“That message: We’re sick and tired of being bullied — forced to adopt speech codes and politically correct policies and practices insisted upon by activist elites and lefty pols,” the Post wrote.
“Galvanized by social media (which the Left once thought it owned),” the editorial said, “they lined up for blocks all across the country to buy sandwiches at Chick-fil-A restaurants, intending to make their point quietly, politely — while taking care to bag their trash as they left. (Unlike some protestors we could name.)”
“Chick-fil-A sales set an all-time record . . . Take that, Orthodoxy Enforcers!”
Even across the border, editorial pages weighed in. The Globe and Mail of Toronto, Canada compared the Chick-fil-A uproar to the Boston Tea Party. “. . . the United States has found ways to turn common pantry items and luncheon meats into polarizing touchstones,” the paper wrote. “As always, the real issue is personal freedom.”
“Odd as it seems,” the Globe and Mail wrote, “there is a shared underlying theme to these American food wars. For the British subjects of pre-revolutionary Boston, the issue was the right to be taxed only by their elected representatives, not by the Parliament across the sea. For people on both sides of the Chick-fil-A war, which may not achieve the historical resonance of the Boston Tea Party, the issue is the right to live your beliefs without fear of sanction or discrimination…These are fundamental American values.”
And Linda Devore, writing in an op-ed in the Fayetteville Observer of North Carolina, said disagreeing with gay marriage doesn’t equate to hate speech.

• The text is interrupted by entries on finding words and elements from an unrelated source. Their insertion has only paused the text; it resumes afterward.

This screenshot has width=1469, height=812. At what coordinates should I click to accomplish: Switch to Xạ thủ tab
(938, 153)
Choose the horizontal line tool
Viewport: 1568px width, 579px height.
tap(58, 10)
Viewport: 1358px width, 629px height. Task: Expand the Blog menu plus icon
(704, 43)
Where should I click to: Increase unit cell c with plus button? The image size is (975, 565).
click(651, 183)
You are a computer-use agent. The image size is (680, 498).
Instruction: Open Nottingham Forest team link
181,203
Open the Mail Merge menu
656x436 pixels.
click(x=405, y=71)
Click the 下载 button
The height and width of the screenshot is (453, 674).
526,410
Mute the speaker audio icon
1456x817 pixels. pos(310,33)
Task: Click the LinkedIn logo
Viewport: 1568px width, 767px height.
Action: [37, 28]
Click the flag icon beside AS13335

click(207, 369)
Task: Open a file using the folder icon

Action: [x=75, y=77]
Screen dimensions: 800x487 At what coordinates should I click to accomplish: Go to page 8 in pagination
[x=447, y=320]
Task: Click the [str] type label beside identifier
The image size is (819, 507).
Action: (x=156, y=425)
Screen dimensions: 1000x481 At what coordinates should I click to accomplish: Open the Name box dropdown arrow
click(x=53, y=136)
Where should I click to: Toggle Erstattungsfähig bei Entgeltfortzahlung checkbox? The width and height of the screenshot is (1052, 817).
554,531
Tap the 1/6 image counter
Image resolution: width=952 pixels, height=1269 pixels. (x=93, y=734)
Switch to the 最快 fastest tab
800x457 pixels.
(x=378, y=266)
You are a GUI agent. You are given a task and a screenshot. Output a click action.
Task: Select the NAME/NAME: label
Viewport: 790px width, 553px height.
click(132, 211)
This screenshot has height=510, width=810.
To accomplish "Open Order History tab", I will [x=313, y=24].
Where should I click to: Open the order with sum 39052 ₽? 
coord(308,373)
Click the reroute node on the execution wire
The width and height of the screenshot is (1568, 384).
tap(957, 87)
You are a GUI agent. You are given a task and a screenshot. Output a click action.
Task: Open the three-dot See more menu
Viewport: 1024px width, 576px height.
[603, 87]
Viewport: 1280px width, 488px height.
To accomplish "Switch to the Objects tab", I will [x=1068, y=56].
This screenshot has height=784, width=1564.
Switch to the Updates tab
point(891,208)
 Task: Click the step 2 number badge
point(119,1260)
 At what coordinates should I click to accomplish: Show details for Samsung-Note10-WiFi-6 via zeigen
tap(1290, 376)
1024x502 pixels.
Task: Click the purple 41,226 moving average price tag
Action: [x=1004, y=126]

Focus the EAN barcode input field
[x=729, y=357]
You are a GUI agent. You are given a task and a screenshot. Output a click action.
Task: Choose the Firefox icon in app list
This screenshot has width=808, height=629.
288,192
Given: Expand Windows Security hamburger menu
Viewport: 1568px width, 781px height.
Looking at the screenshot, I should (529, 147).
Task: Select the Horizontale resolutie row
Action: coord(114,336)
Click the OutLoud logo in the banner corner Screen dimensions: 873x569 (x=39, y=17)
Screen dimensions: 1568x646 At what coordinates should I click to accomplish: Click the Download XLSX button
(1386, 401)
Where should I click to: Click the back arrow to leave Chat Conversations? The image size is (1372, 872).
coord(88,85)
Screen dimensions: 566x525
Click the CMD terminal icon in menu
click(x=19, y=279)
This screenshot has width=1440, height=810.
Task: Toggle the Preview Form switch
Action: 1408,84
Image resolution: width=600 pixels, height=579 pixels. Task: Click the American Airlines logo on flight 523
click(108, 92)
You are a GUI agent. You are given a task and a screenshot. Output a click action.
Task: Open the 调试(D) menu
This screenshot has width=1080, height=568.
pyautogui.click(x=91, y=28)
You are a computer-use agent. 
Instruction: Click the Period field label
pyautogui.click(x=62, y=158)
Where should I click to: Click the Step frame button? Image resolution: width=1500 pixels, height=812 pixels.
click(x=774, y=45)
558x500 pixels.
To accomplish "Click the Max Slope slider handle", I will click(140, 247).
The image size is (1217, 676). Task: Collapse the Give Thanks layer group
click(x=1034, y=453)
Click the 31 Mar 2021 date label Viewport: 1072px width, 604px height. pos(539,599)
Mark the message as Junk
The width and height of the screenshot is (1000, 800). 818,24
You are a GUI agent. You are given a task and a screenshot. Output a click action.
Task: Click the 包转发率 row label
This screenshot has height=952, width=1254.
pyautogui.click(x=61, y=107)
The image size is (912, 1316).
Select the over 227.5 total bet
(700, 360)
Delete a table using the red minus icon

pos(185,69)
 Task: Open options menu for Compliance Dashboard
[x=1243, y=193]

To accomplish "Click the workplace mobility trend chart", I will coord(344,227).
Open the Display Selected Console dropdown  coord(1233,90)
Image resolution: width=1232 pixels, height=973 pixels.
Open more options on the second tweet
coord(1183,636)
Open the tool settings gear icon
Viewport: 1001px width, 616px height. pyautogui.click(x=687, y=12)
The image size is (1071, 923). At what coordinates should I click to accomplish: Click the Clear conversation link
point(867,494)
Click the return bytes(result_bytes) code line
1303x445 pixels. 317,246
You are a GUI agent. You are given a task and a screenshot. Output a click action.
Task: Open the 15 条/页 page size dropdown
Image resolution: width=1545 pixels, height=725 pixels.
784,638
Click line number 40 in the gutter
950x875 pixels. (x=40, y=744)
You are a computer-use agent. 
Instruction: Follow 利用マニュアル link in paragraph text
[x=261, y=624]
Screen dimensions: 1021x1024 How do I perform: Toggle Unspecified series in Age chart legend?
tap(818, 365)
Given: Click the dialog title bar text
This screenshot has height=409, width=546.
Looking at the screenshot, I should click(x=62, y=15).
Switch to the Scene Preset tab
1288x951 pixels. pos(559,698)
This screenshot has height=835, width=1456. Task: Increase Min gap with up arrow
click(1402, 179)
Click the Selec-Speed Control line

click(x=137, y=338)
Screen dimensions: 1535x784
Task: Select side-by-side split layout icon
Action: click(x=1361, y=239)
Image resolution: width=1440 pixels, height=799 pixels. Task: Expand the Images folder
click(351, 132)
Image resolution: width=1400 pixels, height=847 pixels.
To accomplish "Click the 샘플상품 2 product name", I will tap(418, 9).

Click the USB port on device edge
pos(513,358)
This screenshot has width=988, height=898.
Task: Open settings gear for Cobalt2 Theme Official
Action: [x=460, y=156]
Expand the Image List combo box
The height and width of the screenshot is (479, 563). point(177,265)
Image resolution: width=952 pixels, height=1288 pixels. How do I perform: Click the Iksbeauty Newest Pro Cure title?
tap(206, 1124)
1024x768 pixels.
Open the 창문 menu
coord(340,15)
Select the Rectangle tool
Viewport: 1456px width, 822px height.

“We all prefer to live in a world where offensive words and conduct are discouraged, but increasingly it seems that merely speaking the truth of one's beliefs is being labeled ‘hate speech’ by those looking for an offense,” Devore wrote. “Cathy's words and support of organizations promoting traditional family values don't even come close. He is a soft-spoken man who knows what he believes, and understands that others may disagree and live their lives otherwise,” she wrote, referring to Cathy.